The sixth floor was not too bad. No one was assigned to that deck and we found ourselves wandering down there to take care of laundry, showers, and just to find a quiet corner. At night, however, it was a different story. Nobody wanted to be there at night. Strange sounds could be heard in these empty spaces: the scraping of furniture, the clacking of a paddle, the clanging of something beating on a metal surface. However, as recruits, we were expected to stand watch on this floor.
To be honest, I was nervous the night I was assigned to the sixth deck watch. Of course, it was the 2 a.m. to 4 a.m. watch. I was late to watch because my bunkmate helped herself to my alarm and changed the time after I went to bed. Thus, I arrived late and disheveled. However, I did have the presence of mind to grab my bible. Taking the watch, the other person responded in an irritated voice that this was the third person who had left her standing watch too long. I tried to explain the situation but she waved me off, uninterested in my excuses. I hoped that she wouldn’t report me. Then I was alone.

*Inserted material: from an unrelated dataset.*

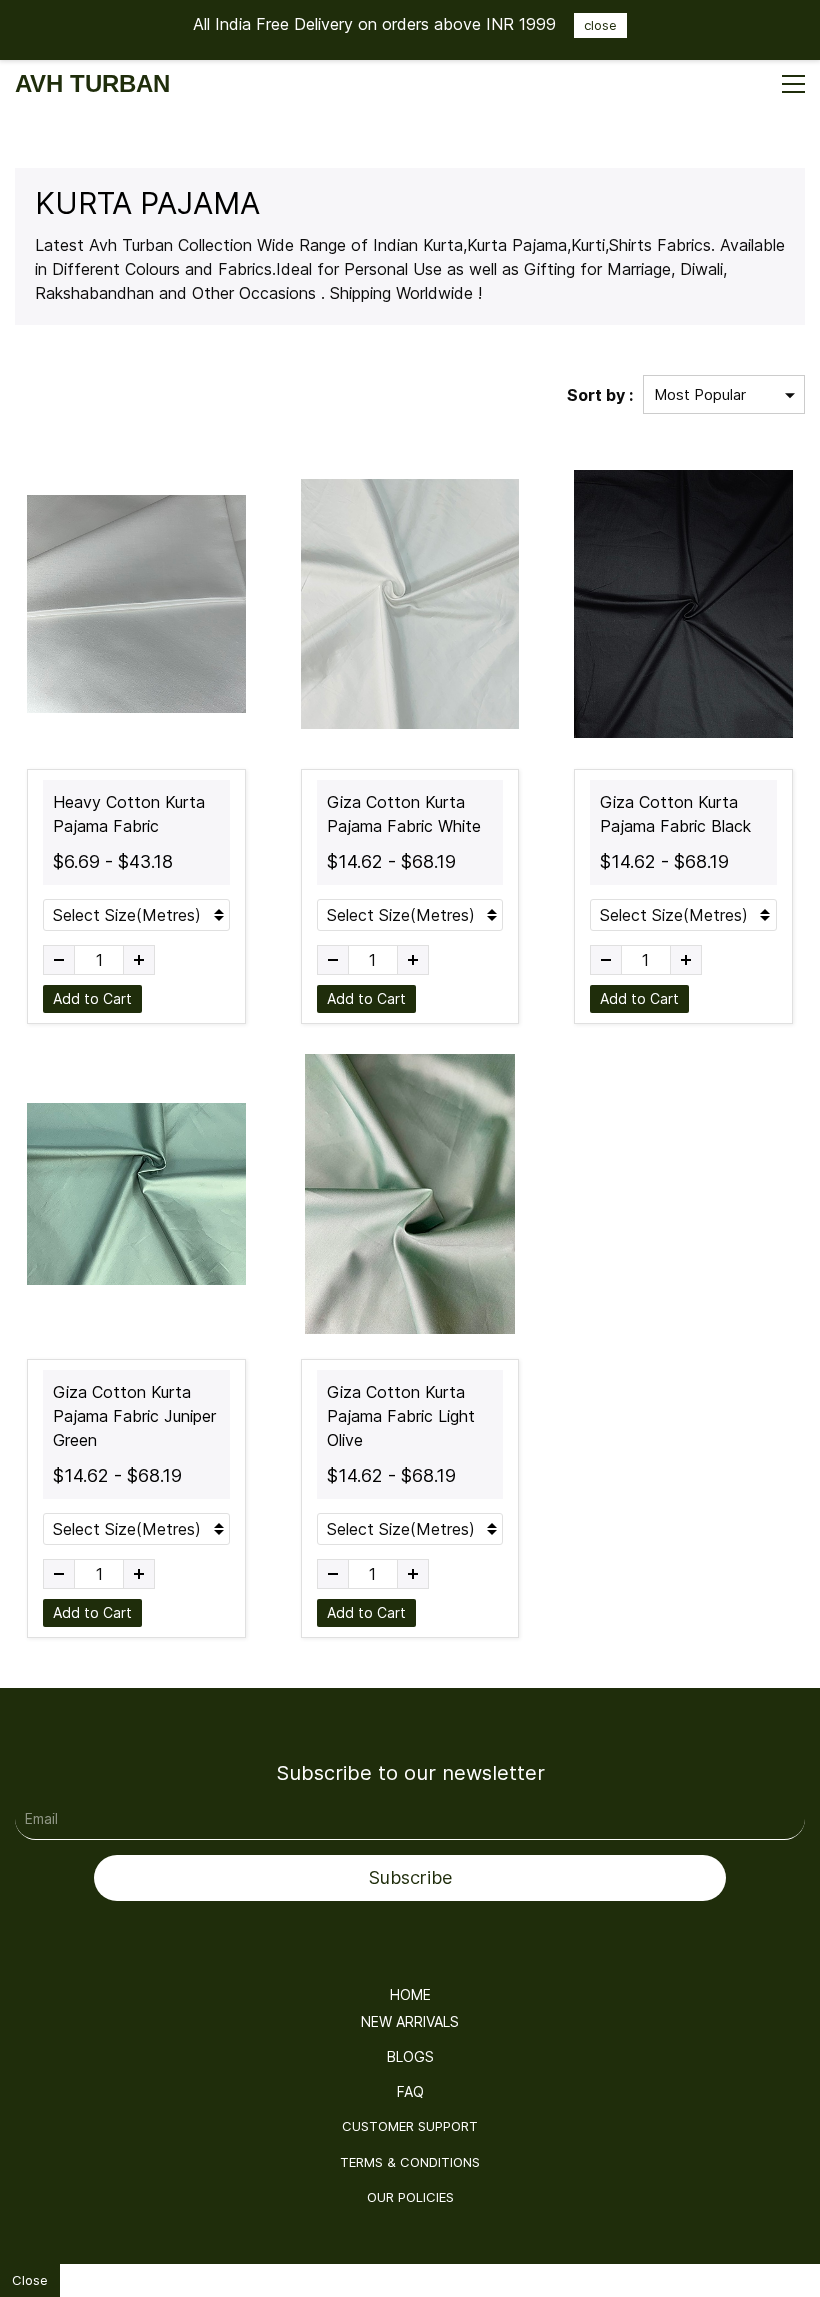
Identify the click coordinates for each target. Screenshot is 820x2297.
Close (30, 2280)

Every so often, the elevator door would open and shut with nobody exiting. It was always the one on the left. I thought this was odd but not worth noting in the logs. Strange noises could be heard and I pulled out my bible and began reading through Psalms. I like 91 when I’m really scared. It’s comforting to think that a thousand can fall at my side but evil will not come near me. So I read through the Psalm and then moved onto another.
The elevator open and the roving watch stepped out as I slid the bible out of sight and stood at attention. We greeted each other and they walked through the barracks. When they returned, I asked if anyone was in the room on the left. They said no and asked why. I had heard some tapping. They laughed nervously. It wasn’t the first time they heard this report. It was recommended that I didn’t write it into the logs and then they left.
I would like to say this was my last experience with the sixth floor activities. However, one afternoon I jumped in the left elevator in a hurry from the eighth deck. The elevator began its normal descent. Then it drew level with the sixth deck. At that point, the elevator dropped. I know I screamed. We fell from the sixth deck to the second. Then the elevator settled out and finished its descent as normal. We stepped off shakily and determined not to take the left elevator again. I remember we reported the mechanical malfunction. The duty officer laughed nervously and suggested to avoid that elevator.
That’s when we heard the story. Six months earlier a particular recruit lived on the sixth deck. She struggled with her choice to join the Navy and possibly other events. We did not know for sure except that she was deeply depressed. The woman decided suicide was her only escape. She chose to slit her wrist to that end. Only, afterwards she had second thoughts. She entered the left elevator to seek help. Sadly, she bled out by the second floor. Once the elevator settled on the ground floor, it was too late.
We were nineteen and curious. Therefore, we decided to explore the barracks in which she died. Thus, we through our laundry into the washer and began to move from alcove to alcove. One of the girls with me called out to come see what she found. As she lowered the desk, she had discovered a ouija board carved into the surface. It was noted that this particular space seemed much colder than the rest. We ended up pulling our laundry and moving to another floor to finish it up. From that point forward, we only entered the sixth floor when assigned to watch. Nobody wanted this watch.
[NOTE: I hope you enjoyed this story. This is truly how I remembered the events as it occurred over twenty years ago. I hope to share other stories over the next couple of weeks. Happy October!]